Result verification is achieved by normalizing the output using DataPower's "dgnorm" (for "normalizer") tool. This simple C program is a SAX processor that removes insignificant whitespace, handles HTML peculiarities, alphabetically sorts attributes and does some other processing to make the output of XSLTMark stylesheets directly accessible to "diff" and byte-wise compares. After normalization, a simple comparison of a reference result and the output is performed. (Purists correctly protest that dgnorm is not a general XML normalizer; it is only suitable for normalizing the results of XSLTMark testcases).

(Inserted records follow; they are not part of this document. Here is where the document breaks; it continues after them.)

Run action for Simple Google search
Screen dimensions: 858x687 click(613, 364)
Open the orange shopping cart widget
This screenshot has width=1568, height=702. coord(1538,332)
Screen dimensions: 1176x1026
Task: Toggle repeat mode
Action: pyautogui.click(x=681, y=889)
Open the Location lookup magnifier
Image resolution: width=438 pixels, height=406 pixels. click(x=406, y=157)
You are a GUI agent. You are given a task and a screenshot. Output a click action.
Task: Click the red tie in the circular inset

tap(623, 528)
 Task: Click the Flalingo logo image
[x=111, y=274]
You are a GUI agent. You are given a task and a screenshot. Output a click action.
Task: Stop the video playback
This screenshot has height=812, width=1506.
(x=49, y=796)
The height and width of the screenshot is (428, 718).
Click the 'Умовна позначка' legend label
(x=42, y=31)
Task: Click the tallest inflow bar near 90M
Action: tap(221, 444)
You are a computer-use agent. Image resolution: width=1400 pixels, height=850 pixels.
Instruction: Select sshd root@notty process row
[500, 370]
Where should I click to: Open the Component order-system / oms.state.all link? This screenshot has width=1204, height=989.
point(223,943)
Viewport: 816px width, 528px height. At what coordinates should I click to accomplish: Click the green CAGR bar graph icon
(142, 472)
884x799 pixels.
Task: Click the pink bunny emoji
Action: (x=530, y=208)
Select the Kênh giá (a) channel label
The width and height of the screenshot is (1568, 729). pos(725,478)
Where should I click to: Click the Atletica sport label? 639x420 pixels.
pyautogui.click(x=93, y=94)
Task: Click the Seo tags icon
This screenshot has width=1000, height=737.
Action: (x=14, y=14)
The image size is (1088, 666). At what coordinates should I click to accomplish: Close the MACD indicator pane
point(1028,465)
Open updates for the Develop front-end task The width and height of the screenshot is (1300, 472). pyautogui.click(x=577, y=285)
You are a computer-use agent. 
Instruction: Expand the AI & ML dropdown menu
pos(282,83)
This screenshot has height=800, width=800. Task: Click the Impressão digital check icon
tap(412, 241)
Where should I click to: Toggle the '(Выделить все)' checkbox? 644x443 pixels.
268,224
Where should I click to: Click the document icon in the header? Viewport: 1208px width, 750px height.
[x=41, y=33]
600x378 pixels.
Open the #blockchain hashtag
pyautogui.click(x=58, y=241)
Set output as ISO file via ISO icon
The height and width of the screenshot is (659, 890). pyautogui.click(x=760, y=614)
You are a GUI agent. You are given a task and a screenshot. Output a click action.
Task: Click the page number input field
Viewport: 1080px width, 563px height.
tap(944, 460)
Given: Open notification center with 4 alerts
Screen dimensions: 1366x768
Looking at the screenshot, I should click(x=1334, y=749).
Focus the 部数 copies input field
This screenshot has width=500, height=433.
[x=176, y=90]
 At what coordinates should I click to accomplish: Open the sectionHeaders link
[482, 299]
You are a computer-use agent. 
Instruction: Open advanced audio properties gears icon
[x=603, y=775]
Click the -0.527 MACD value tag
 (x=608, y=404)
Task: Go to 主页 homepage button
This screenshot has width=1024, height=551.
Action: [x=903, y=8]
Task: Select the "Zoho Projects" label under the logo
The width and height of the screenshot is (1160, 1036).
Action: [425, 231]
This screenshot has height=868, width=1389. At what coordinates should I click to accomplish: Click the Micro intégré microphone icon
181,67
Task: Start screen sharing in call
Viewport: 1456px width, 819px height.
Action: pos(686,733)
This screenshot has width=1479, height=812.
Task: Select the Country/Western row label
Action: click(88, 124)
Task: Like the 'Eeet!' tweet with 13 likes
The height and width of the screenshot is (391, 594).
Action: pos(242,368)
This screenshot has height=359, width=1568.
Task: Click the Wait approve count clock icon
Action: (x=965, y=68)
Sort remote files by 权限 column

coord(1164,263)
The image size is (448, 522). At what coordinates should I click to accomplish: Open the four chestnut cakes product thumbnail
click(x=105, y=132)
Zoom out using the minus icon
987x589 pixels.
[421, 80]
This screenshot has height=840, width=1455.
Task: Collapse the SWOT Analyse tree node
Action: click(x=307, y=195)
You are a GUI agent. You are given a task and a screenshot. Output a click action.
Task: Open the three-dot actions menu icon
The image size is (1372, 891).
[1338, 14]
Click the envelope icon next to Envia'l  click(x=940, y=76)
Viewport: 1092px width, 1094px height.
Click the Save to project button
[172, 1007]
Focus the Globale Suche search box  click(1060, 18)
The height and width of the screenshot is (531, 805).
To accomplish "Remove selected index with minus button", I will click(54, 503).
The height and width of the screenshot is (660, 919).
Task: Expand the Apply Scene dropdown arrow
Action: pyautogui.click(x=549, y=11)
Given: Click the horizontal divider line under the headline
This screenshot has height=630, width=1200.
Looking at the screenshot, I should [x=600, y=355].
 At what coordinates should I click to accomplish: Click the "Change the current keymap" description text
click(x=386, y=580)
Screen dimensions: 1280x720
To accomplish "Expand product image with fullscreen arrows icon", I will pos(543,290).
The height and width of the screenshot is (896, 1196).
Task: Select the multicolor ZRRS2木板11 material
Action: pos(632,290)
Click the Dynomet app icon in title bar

It should be noted that sometimes there's more than one correct result, in which case it's still necessary to verify all "CHK OUTPUT" lines to make sure that they reflect a real compliance problem. This is why some benchmark results have a few manually corrected scores. Previous XSLTMark releases triggered comments from a number of prominent XSLT implementers, and some of the thorny compliance ambiguities have been resolved in the current version. The number test case was difficult to assess due to ambiguity in the XSLT specification and widespread disagreement among processors, so we omitted the associated reference file; hence the "NO REFERENCE" found in the detailed results.